Anyway, your team has probably already thought of most of what I'm about to say, but just in case...
The scissor lift is good if you want your bot to have a low profile without a trackball; you can get a lot of vertical height out of an extended scissor lift for relatively little height in its starting configuration. The main drawbacks are power and speed, though. It takes a lot of power to get the lift going, and you'll probably have to gear down a motor (maybe a worm gear or something similarly drastic) or use a lead screw, both of which sacrifice a lot of speed. It's also a pretty tough task to build a robust scissor lift that is also mass-efficient.
The four bar linkage sounds viable, but depending on where it sits on your bot it could wreak havoc on its balance.

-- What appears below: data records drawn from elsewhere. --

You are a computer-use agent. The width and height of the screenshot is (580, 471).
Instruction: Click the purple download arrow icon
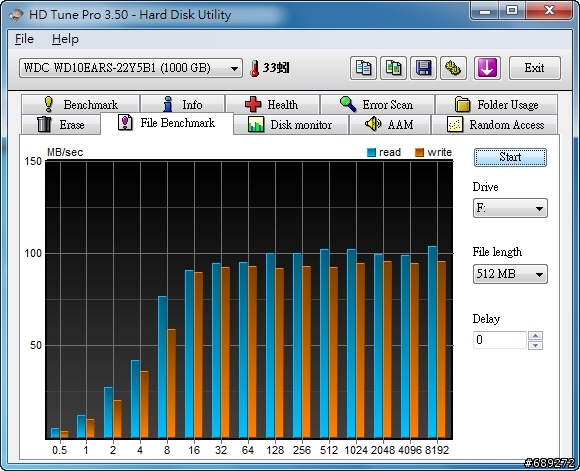point(487,68)
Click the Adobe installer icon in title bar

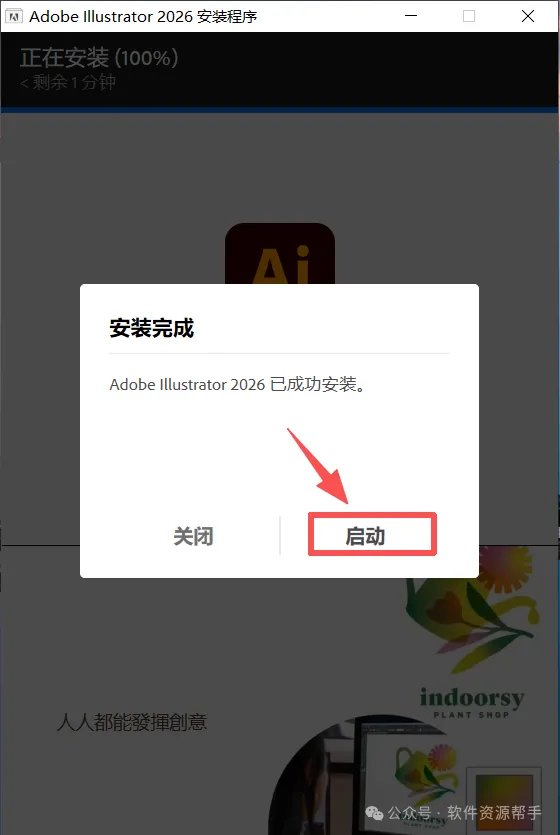coord(14,16)
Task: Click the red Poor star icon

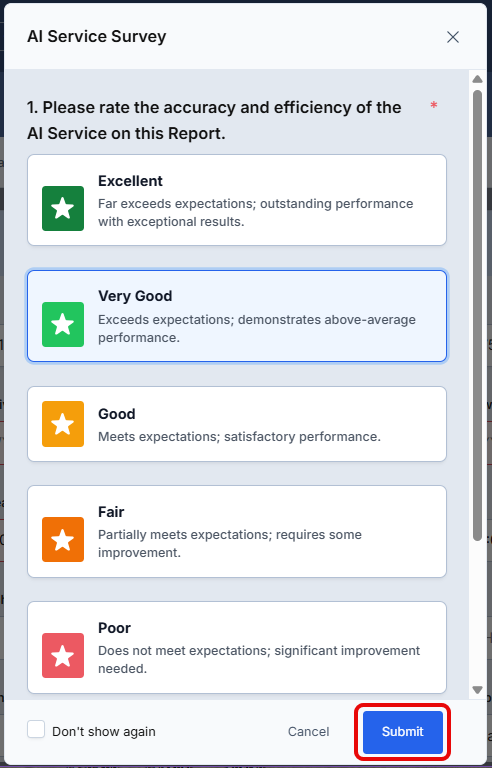Action: pos(63,655)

Hold the trackball too far out in front of the bot, and you're all but asking it to fall forward. On the plus side, this sounds much easier to implement than the scissor lift.

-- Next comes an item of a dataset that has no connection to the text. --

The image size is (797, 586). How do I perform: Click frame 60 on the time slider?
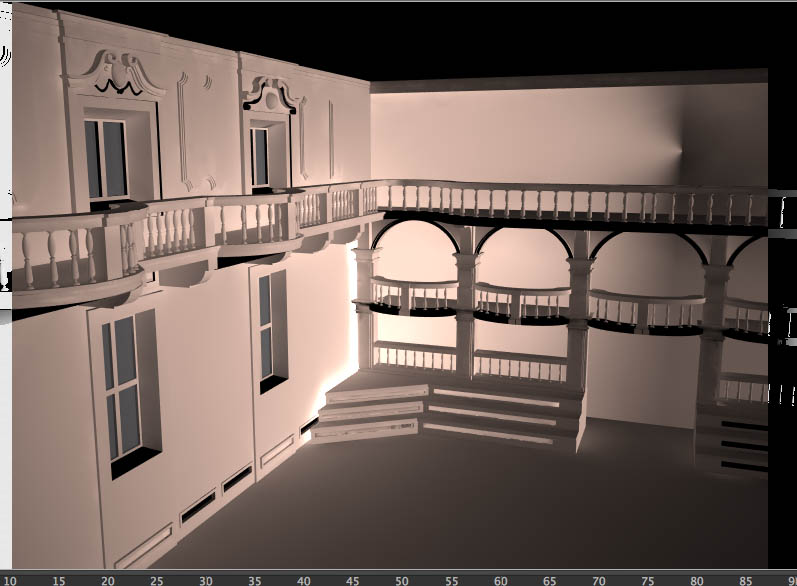(500, 581)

The crane seems like a good idea balance-wise, but it would need to be robust. Team 1757 used a crane-like system last year with a claw on the end; we'd definitely be able to lift an inner tube over the overpass, but I don't think it's tough enough to lift a trackball.
My last word of advice is not to combine lifters! Not only does that fly completely in the face of K.I.S.S., I would bet you'd see a significant rise in man-hours required both for design and fabrication, and then for integration. It could certainly be done, but I think you'd need to be pretty confident...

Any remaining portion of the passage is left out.